Thursday 9 July 2009

Mediums - Doris Stokes


Doris May Fisher Stokes was born Doris Sutton on 6 January 1920. A British spiritualist, her memoirs, public performances, and television appearances helped to raise the profile of spiritualism and promoted a resurgence of interest in psychic phenomena in the 1980s.

She was a controversial figure, with some believing her to possess psychic abilities, while sceptics stated that her performances amounted to nothing more than cold reading, a technique used to create the illusion of clairvoyance.

Stokes was born in Grantham, Lincolnshire, Britain. In her memoirs she claimed that she started seeing spirits and hearing disembodied voices in childhood, and developed these abilities further once she joined a local spiritualist church. She was recognised as a practising clairaudient medium by the Spiritualists' National Union in 1949.

During a crisis of confidence in 1962, she gave up her work as a medium and retrained as a psychiatric nurse, but had to retire five years later following an attack by a patient. She returned to her psychic work, and in 1975 became the resident medium at the Spiritualist Association of Great Britain.

She first came to public attention in 1978 during a visit to Australia, when she appeared on 'The Don Lane Show'. In the wave of interest that followed her appearance, she played to three capacity audiences at the Sydney Opera House. She was also the first medium to appear at the London Palladium, with the tickets selling out in two hours. In 1980, her first, ironically ghost-written, autobiographical volume, 'Voices In My Ear': The Autobiography of a Medium was published, pulling her further into the public eye in the UK. Over two million. copies of her book were sold.

Stokes received much condemnation from the Church of England and other Christian denominations, which objected to spirit communications as an offence to God. She would counter that her work was done for God and in accordance with the Bible's injunction to "test the spirits to see if they [were] good".

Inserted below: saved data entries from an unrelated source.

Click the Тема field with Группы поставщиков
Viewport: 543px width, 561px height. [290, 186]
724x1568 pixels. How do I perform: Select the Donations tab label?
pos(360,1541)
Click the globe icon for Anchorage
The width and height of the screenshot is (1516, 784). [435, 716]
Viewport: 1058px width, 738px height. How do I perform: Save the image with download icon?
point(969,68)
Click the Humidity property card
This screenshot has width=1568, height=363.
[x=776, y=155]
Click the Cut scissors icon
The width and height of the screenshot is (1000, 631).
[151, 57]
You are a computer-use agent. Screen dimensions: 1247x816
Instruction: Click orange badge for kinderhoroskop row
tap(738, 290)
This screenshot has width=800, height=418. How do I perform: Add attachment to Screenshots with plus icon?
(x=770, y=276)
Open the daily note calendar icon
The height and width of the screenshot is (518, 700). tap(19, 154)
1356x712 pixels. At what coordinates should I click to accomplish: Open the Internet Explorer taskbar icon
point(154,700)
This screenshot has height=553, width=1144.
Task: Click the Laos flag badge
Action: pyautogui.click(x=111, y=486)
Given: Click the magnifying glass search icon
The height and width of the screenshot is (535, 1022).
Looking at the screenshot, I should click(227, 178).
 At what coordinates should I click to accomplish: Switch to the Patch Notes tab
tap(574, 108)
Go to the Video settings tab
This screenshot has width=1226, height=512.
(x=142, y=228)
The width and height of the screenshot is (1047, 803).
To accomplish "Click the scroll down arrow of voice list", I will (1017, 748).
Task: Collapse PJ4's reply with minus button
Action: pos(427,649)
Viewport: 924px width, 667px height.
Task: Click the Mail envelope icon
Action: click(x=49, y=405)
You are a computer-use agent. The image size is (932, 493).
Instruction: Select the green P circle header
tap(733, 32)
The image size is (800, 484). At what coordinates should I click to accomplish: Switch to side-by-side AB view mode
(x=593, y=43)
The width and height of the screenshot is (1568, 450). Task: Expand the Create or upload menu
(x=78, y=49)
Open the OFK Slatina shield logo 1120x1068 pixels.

She was also accused of using various forms of deception to achieve the effect of communicating with the dead. These included cold reading, eavesdropping, and planting accomplices in the audience. Guardian columnist Simon Hoggart claims that Stoke's husband, John Stokes, would take information from those who called to ask for sittings, offer them free tickets for public performances, then forward their information to his wife to be presented during the show. However, positive testimonials continue to come forward from Eamonn Holmes and Dale Winton.

In her book, 'Voices in my Ear', Stokes claimed that she had solved two murder cases in England. However, Detective Chief Superintendant William Brooks of the lancashire Constabulary stated that Stokes made no contribution whatsoever to the detection of either murder.

Stokes health was poor throughout her life. Her thirteen or so cancer operations included a mastectomy, and in April 1987 removal of a brain tumour, after which she did not regain consciousness. She died in Lewisham on 28 May 1987. At the end of her last memoir, published after her death but completed before her final operation, she reported a disembodied voice telling her "Your life on Earth is over, your life in spirit has begun."